'Mr Penumbra's 24 Hour Bookstore' by Robin Sloan




It’s a funny thing about reading this novel, but towards the end I started to realise that it contained echoes of other books I’ve been reading this month. There’s the classic children’s fantasy novel series that the young hipster characters revere and carry with them into adult life (Fan Girl). There’s the young characters themselves and their excruciating brightness and cleverness, and their preoccupation with the way books will outlive us (Fault in Our Stars). And there’s also the mysterious fellowship of monks holed up in a mysterious Sanctus Sanctorum, getting up to murky business and keeping an age-old secret that they themselves don’t fully understand (Sanctus).

As you know, I move zig-zag-wise through my reading, so little ripples of meaning and ideas ought to be more or less accidental, or the product of my own overactive imagination. Plus, in Mr Penumbra’s case, it was a book recommendation from Stuart, and not a choice that I made via my own intuition.

So, I’m not sure what it means – or portends! – other than the contemporary novel is obsessing about things like electronic media, textuality as something you get embroiled in as an adventure, magical fantasy epics and secrets guarded by corrupt and ancient cults.

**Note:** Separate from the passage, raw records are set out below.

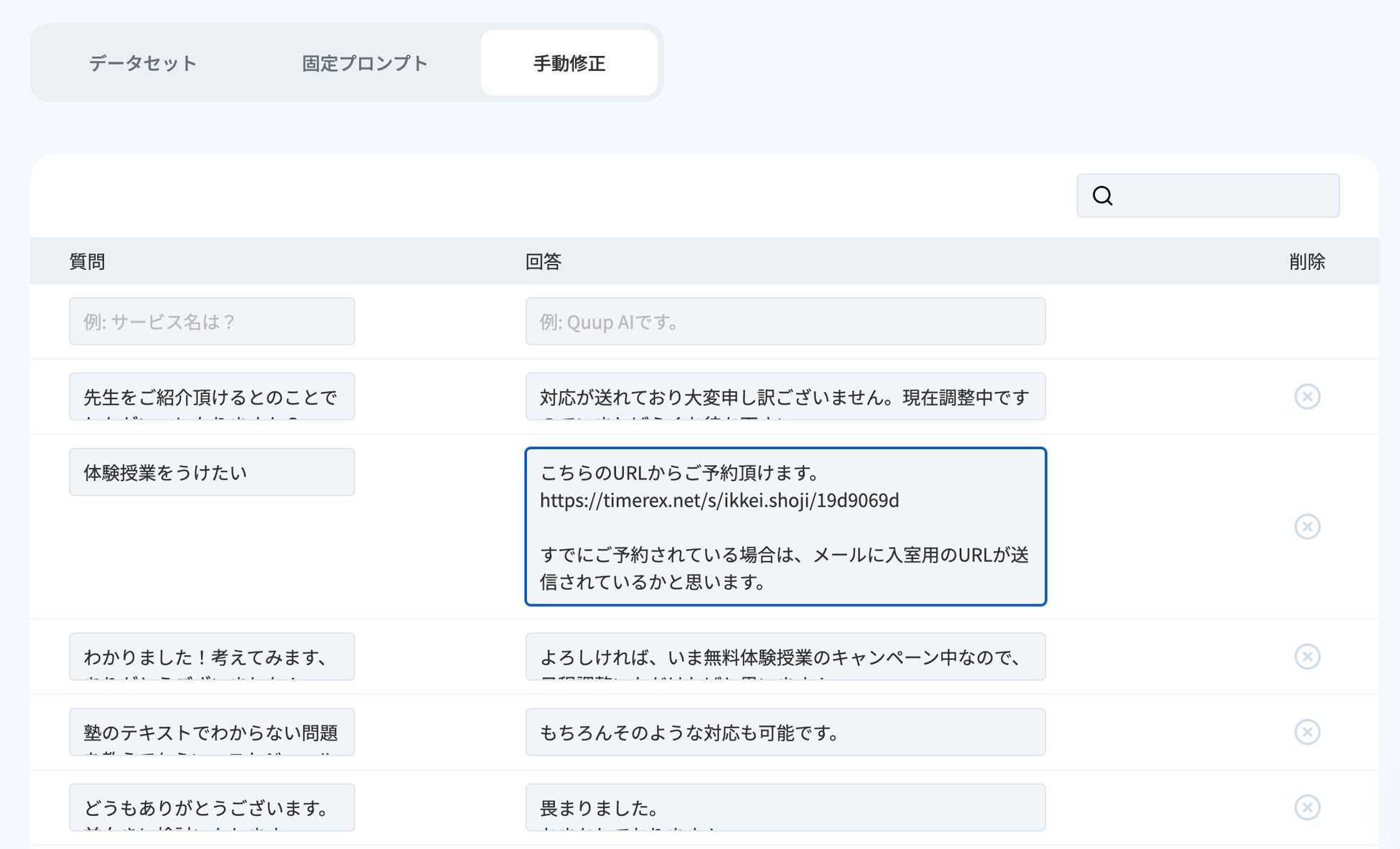1400x849 pixels.
Task: Delete the どうもありがとうございます row
Action: point(1307,807)
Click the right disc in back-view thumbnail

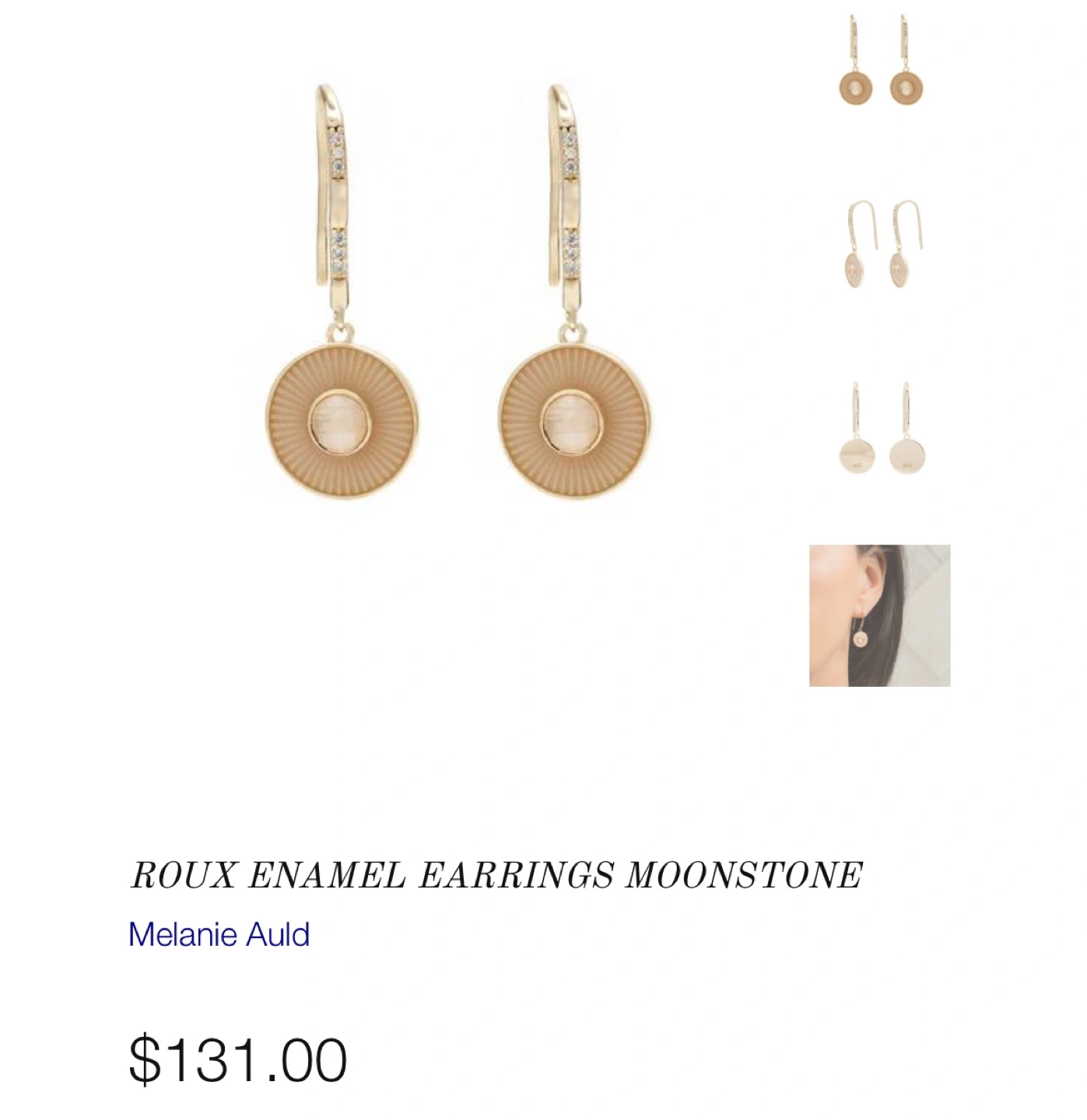[908, 454]
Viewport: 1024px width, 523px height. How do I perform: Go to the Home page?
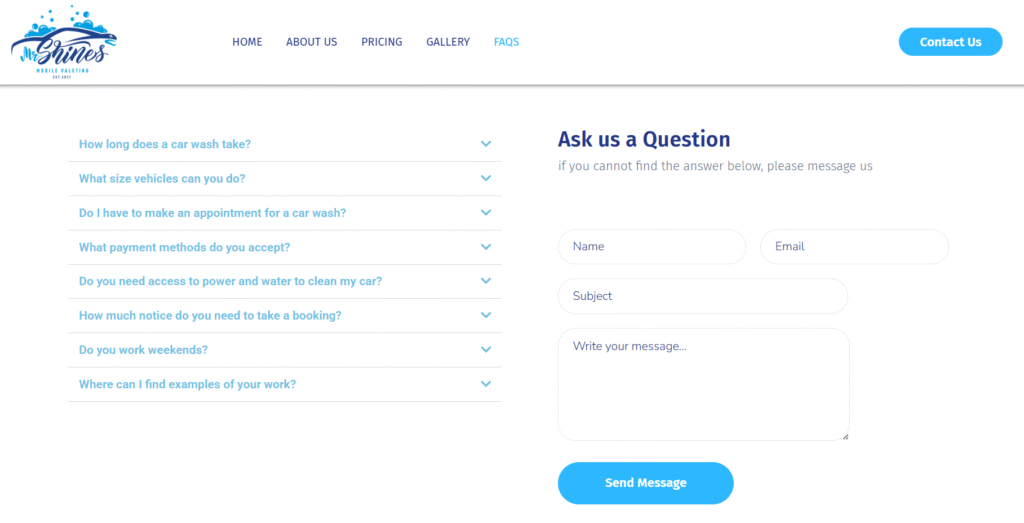pyautogui.click(x=247, y=42)
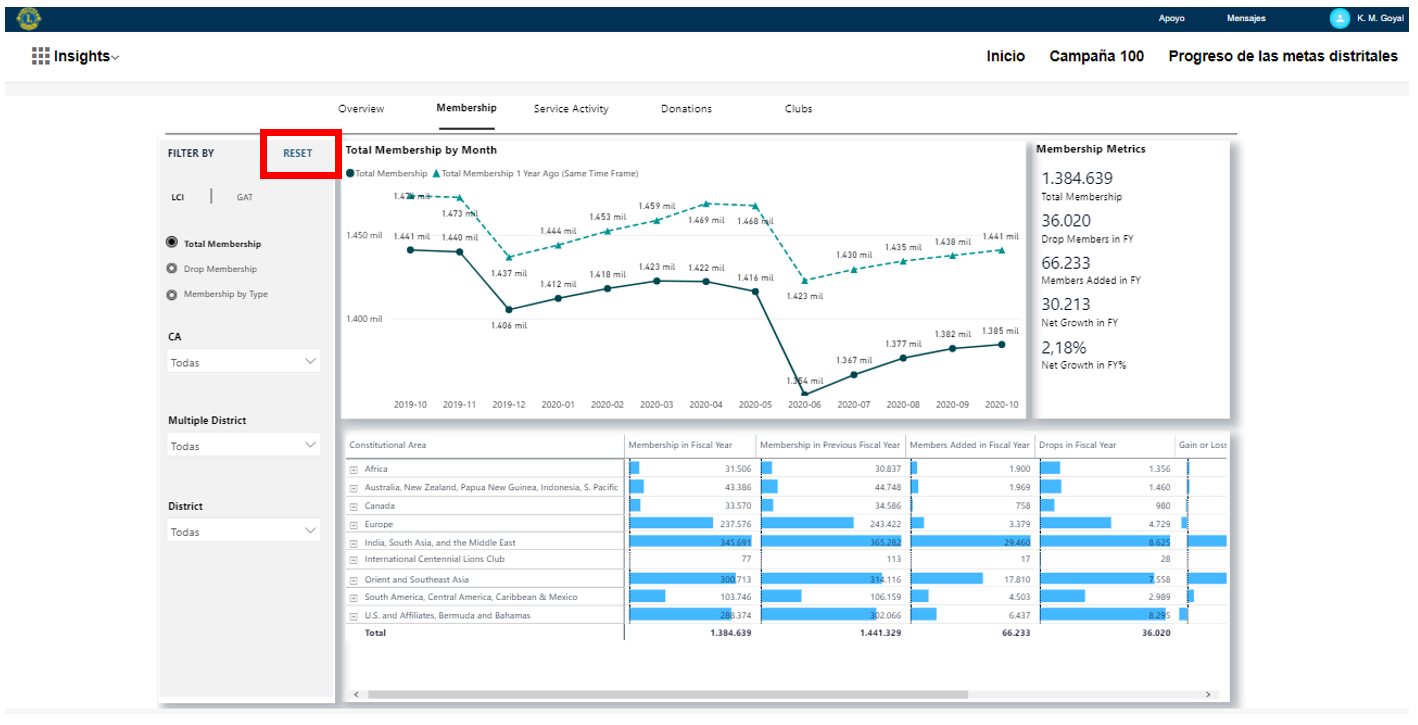Open the District dropdown
The width and height of the screenshot is (1418, 725).
point(243,532)
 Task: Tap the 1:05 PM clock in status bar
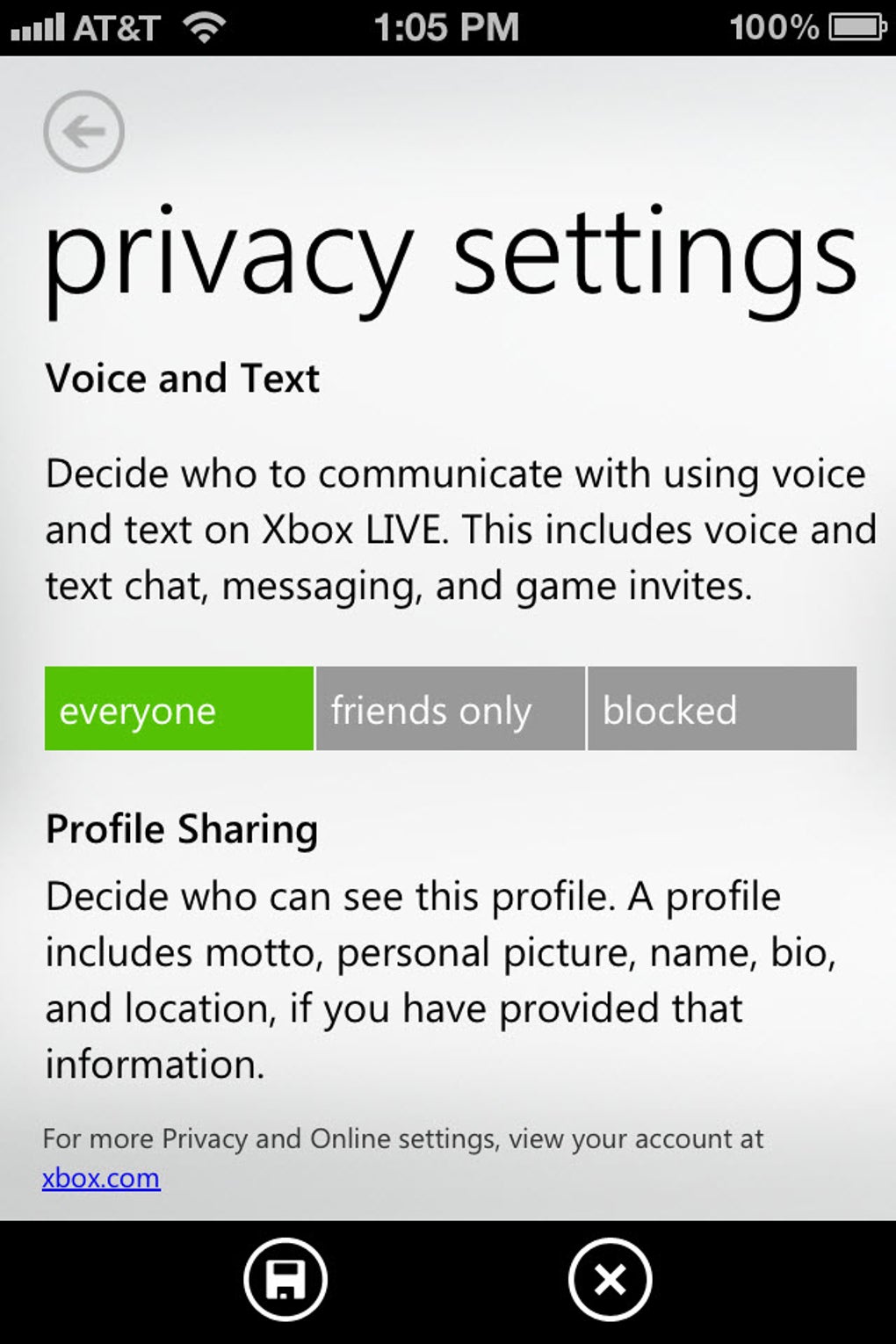click(446, 28)
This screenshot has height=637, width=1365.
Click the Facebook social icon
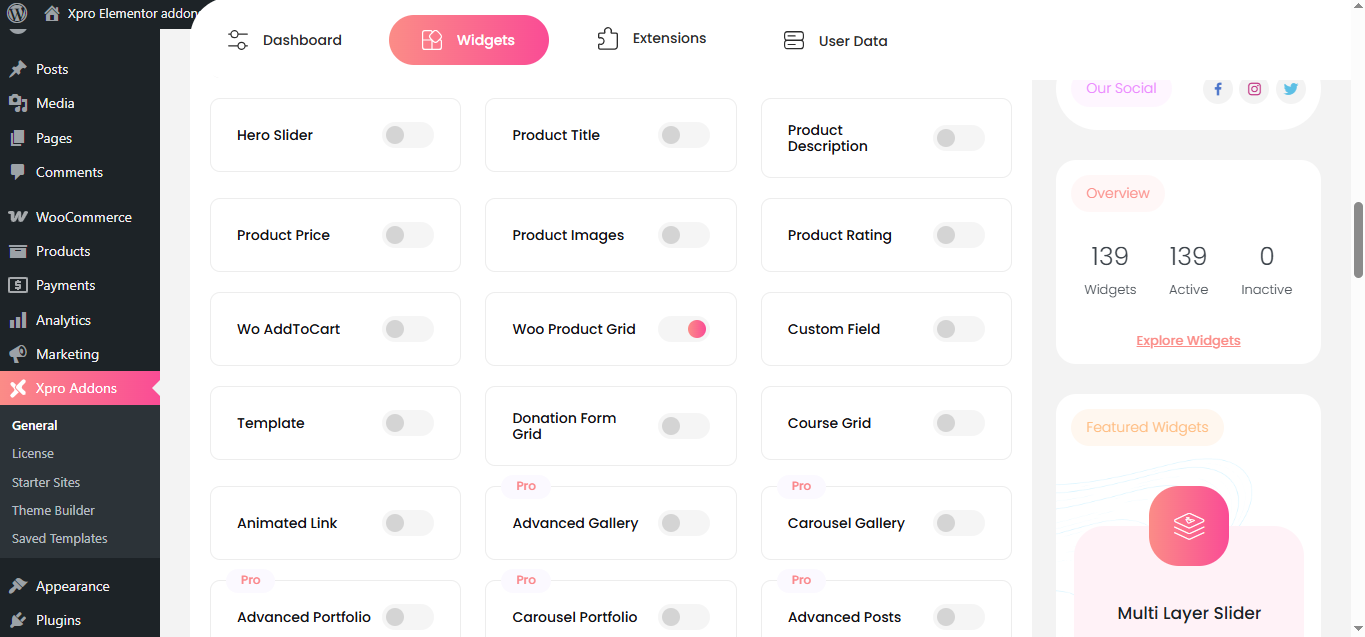pos(1217,89)
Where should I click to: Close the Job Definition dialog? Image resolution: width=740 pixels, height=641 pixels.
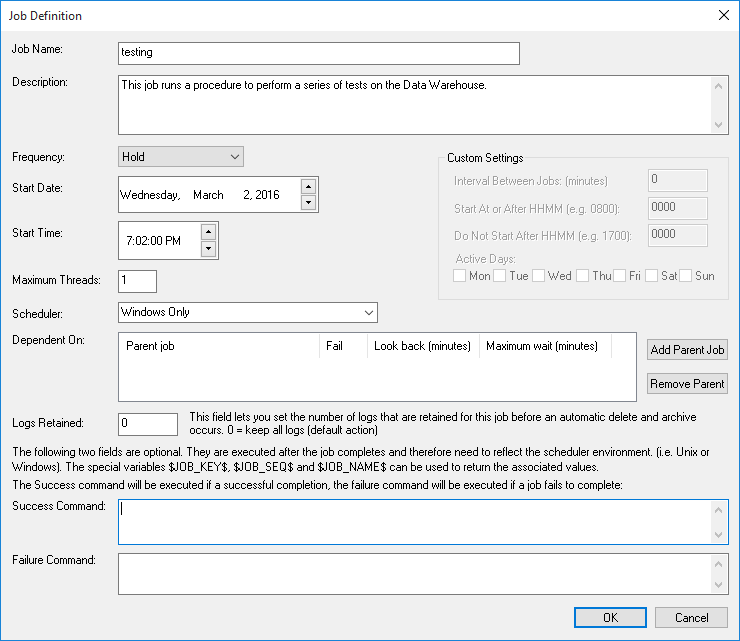point(724,15)
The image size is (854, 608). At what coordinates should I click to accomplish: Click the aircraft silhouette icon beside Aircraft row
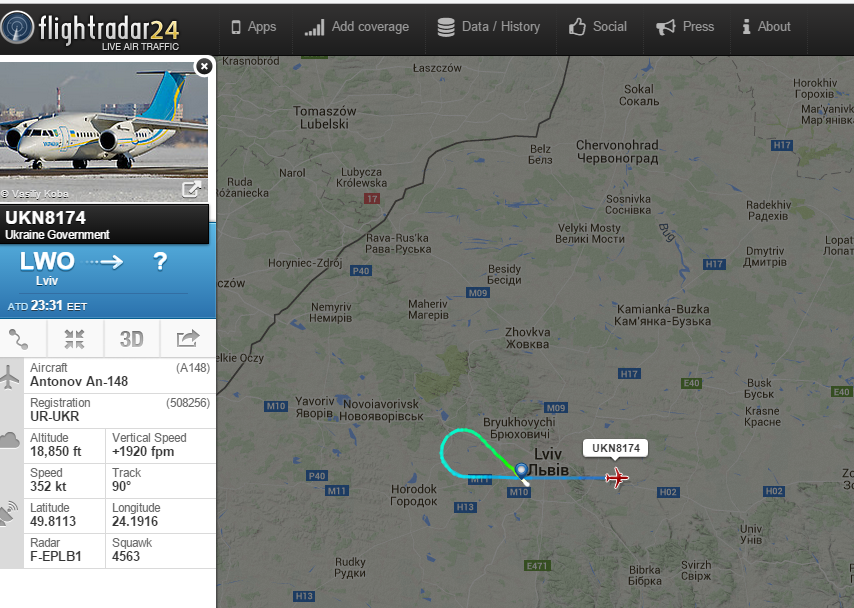point(9,376)
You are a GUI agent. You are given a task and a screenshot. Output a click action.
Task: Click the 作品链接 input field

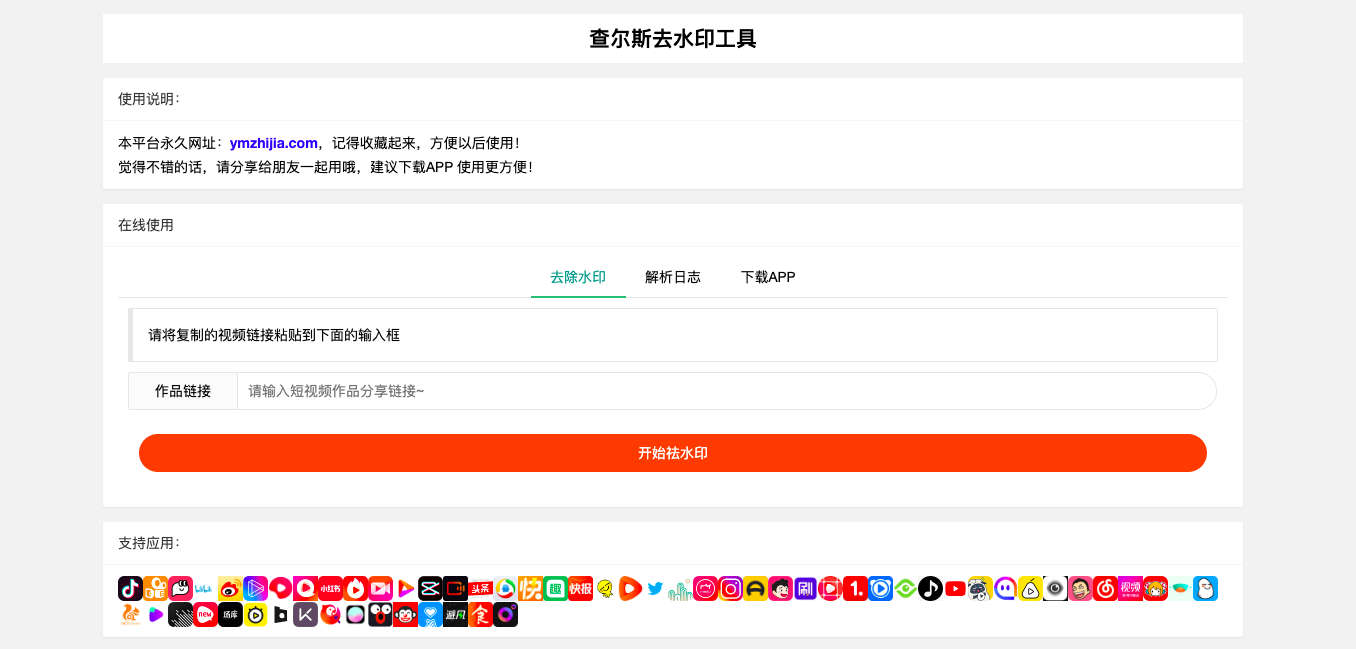click(725, 390)
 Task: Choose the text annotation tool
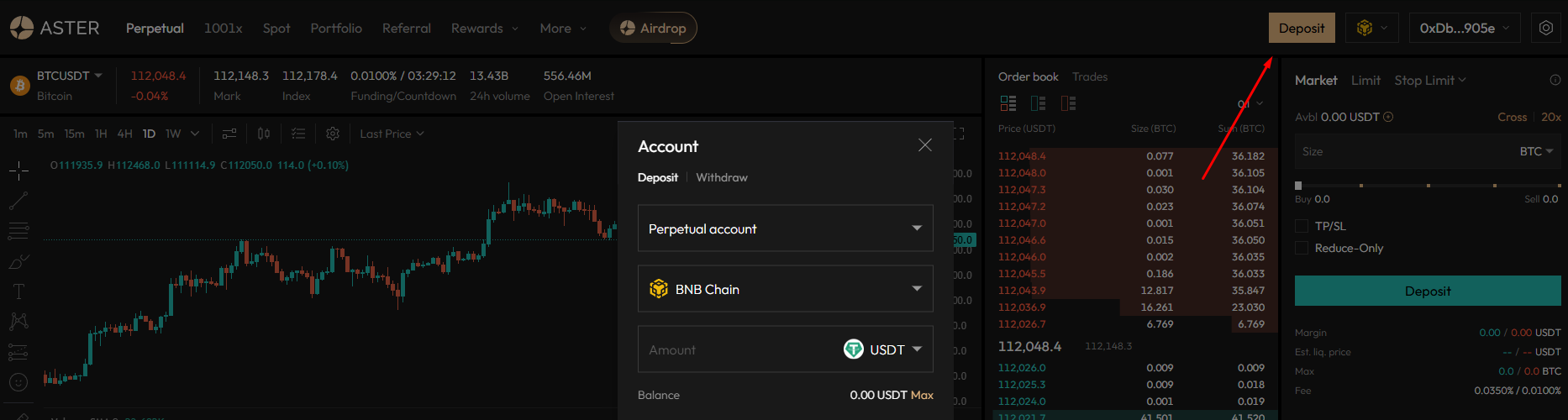(x=18, y=291)
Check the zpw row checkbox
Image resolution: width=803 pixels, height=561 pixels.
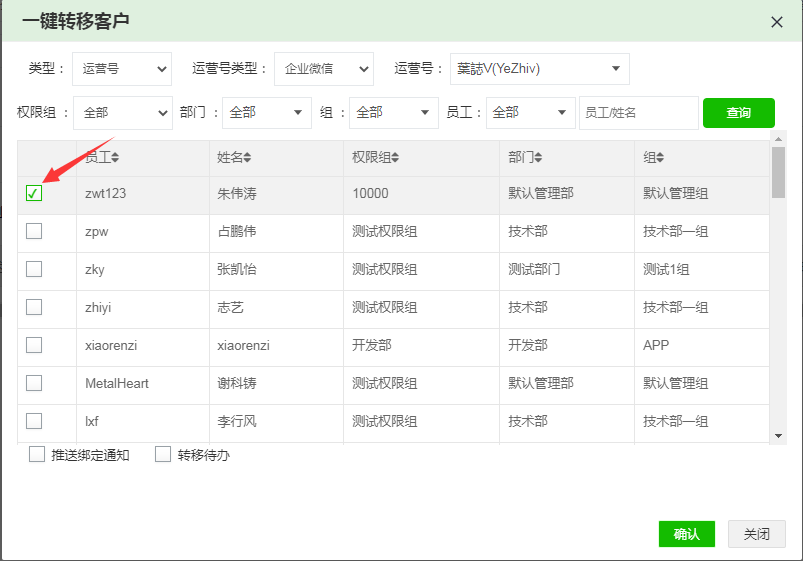[x=34, y=231]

I liked ‘Mr Penumbra’s 24 Hour Bookshop’ a great deal. I like most of all the action that takes place in the tall, narrow bookshop in San Francisco – from the narrator’s early nightshifts, when he decides something nefarious to do with secret codes is going on, right up until the ending, when he gives a power-point presentation to all the characters to explain everything he has learned. There are some wonderful characters (usually the shady ones – I wasn’t so keen on some of the show-off prodigies who came centre stage) and some lovely twists to do with things like computer scanners made out of flat-pack cardboard, complete and unabridged audiobooks read by the author, museums for knitted pullovers and ubiquitous fonts.

Everything in this novel is hiding another secret inside itself, and I liked the journey our hapless-stroke-brilliant narrator makes on his way to uncovering an ultimately (…spoilers) rather modest and friendly meaning to it all.